PROBLEMS TO SOLVE:
- a) Quote the self-attention passage word for word, starting at "attn_weights = softmax(scores, axis=-1)" and ending at "(-np.log(10000.0) / d_model))".
- b) In the self-attention passage, name every function that the Python script defines.
- c) In the self-attention passage, what number does the script pass to the random seed?

PASSAGE TO READ:
- Opening Delimiter -

6. Transformer Encoder-Decoder Diagram

7. Python: Self-Attention from Scratch

We implement scaled dot-product attention and multi-head attention from scratch using NumPy. Visualisations show: (1) full attention weight matrix, (2) causal masked attention, (3) multi-head diversity, (4) the scaling variance argument, (5) sinusoidal positional encoding heatmap, and (6) PE cosine similarity showing nearby positions are more similar.

Python

script.py183 lines

import numpy as np
import matplotlib
matplotlib.use('Agg')
import matplotlib.pyplot as plt

np.random.seed(42)

# ============================================================
# Self-Attention from scratch
# ============================================================

def softmax(x, axis=-1):
    x_max = np.max(x, axis=axis, keepdims=True)
    e = np.exp(x - x_max)
    return e / np.sum(e, axis=axis, keepdims=True)

def self_attention(X, W_Q, W_K, W_V, mask=None):
    d_k = W_Q.shape[1]
    Q = X @ W_Q
    K = X @ W_K
    V = X @ W_V
    scores = Q @ K.T / np.sqrt(d_k)
    if mask is not None:
        scores = scores + mask * (-1e9)
    attn_weights = softmax(scores, axis=-1)
    output = attn_weights @ V
    return output, attn_weights, Q, K, V

def positional_encoding(seq_len, d_model):
    PE = np.zeros((seq_len, d_model))
    positions = np.arange(seq_len)[:, None]
    div_term = np.exp(np.arange(0, d_model, 2) * (-np.log(10000.0) / d_model))
    PE[:, 0::2] = np.sin(positions * div_term)
    PE[:, 1::2] = np.cos(positions * div_term[:d_model//2])
    return PE

# Small example: sequence of 8 tokens, d_model=16
T = 8
d_model = 16
d_k = 8

# Random token embeddings
X = np.random.randn(T, d_model)

# Add positional encoding
PE = positional_encoding(T, d_model)

- Closing Delimiter -

DATA EXTRACT:
- Opening Delimiter -

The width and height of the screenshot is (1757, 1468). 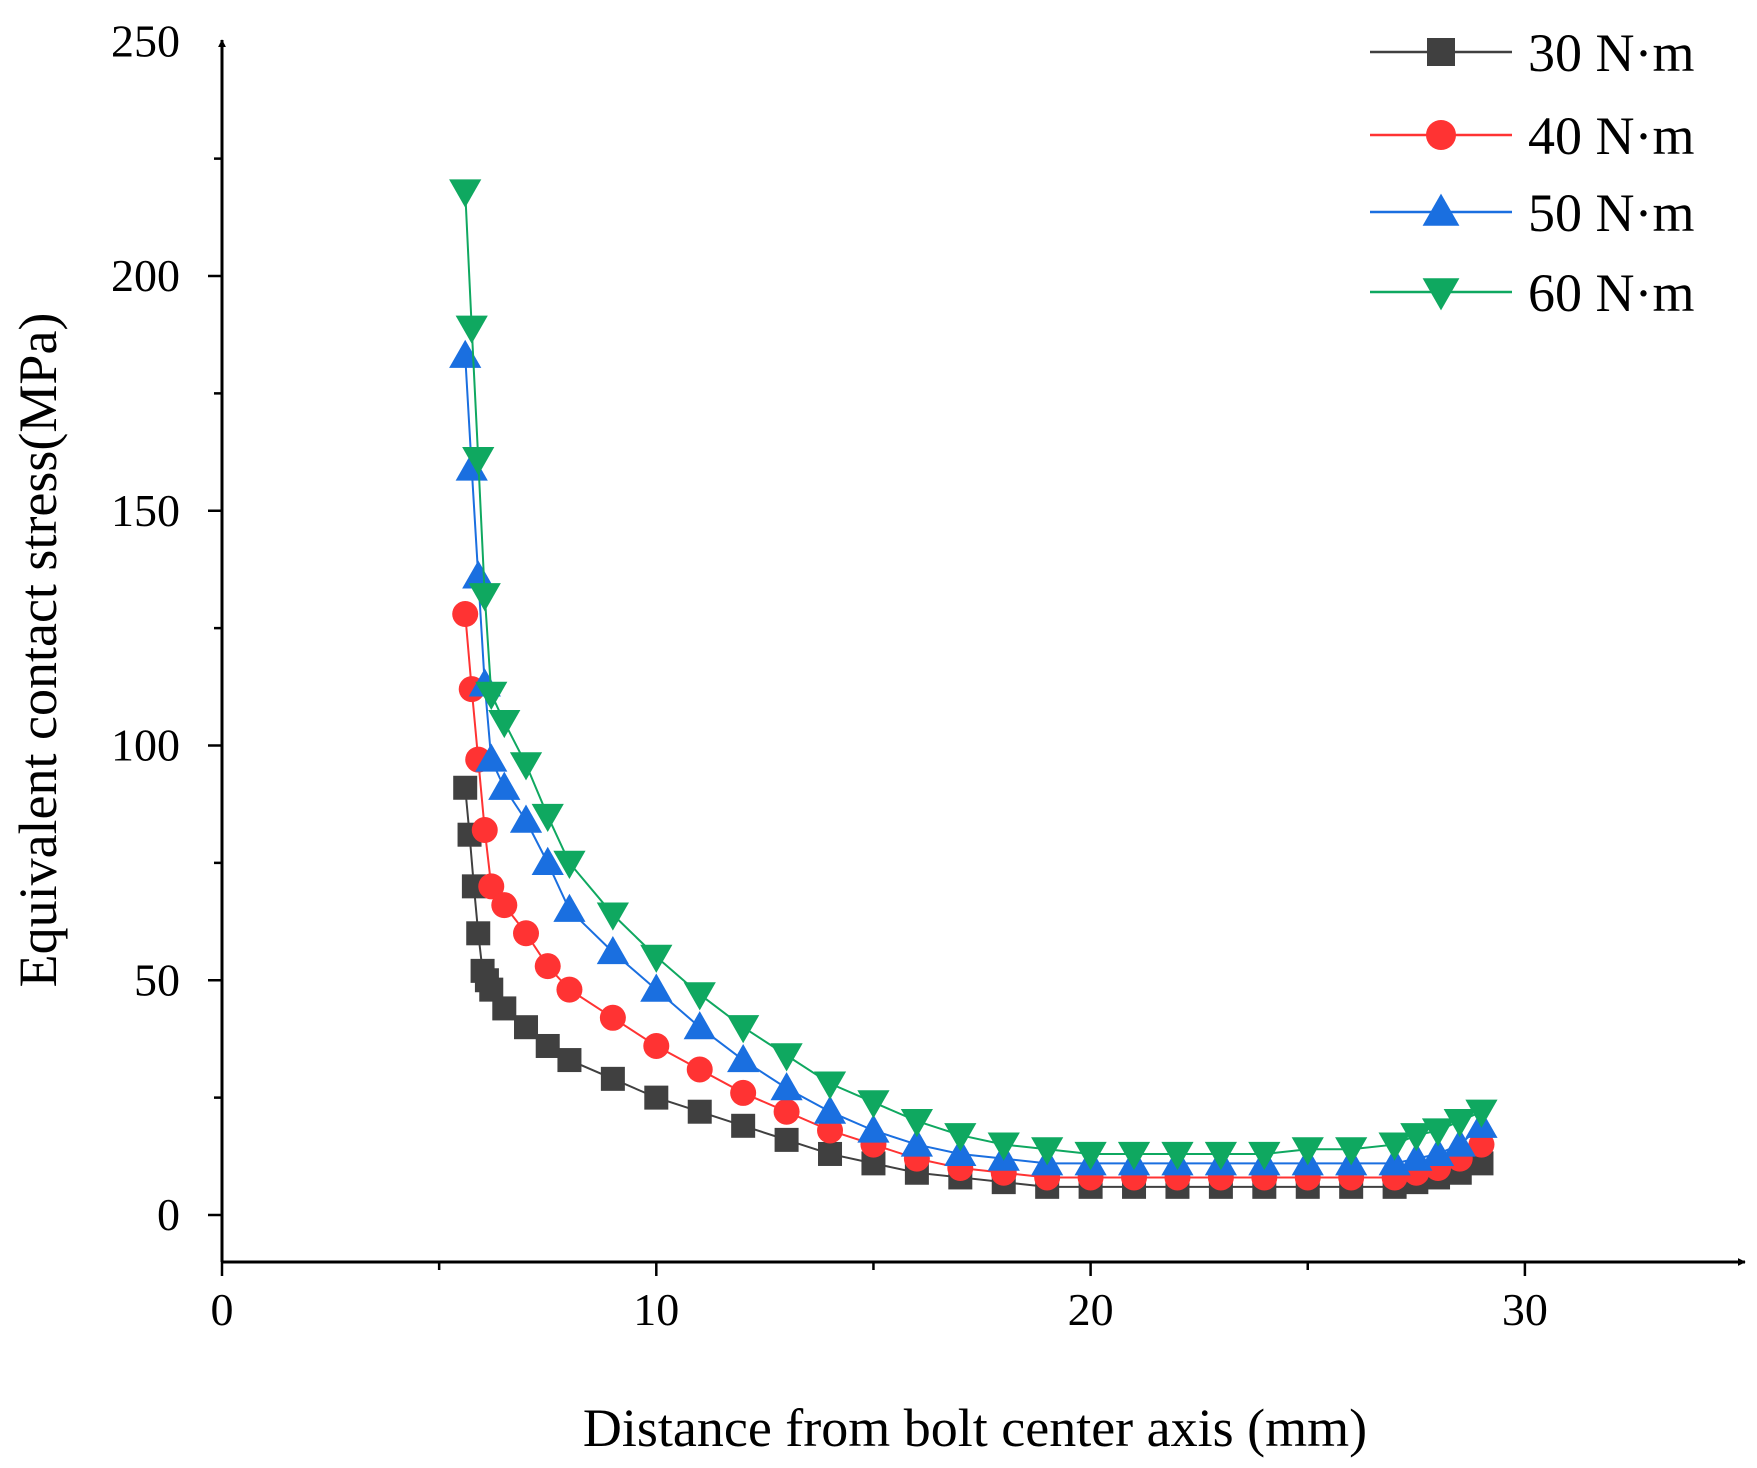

- Closing Delimiter -

WRITTEN RESPONSES:
- a)
attn_weights = softmax(scores, axis=-1)
    output = attn_weights @ V
    return output, attn_weights, Q, K, V

def positional_encoding(seq_len, d_model):
    PE = np.zeros((seq_len, d_model))
    positions = np.arange(seq_len)[:, None]
    div_term = np.exp(np.arange(0, d_model, 2) * (-np.log(10000.0) / d_model))

- b) softmax, self_attention, positional_encoding

- c) 42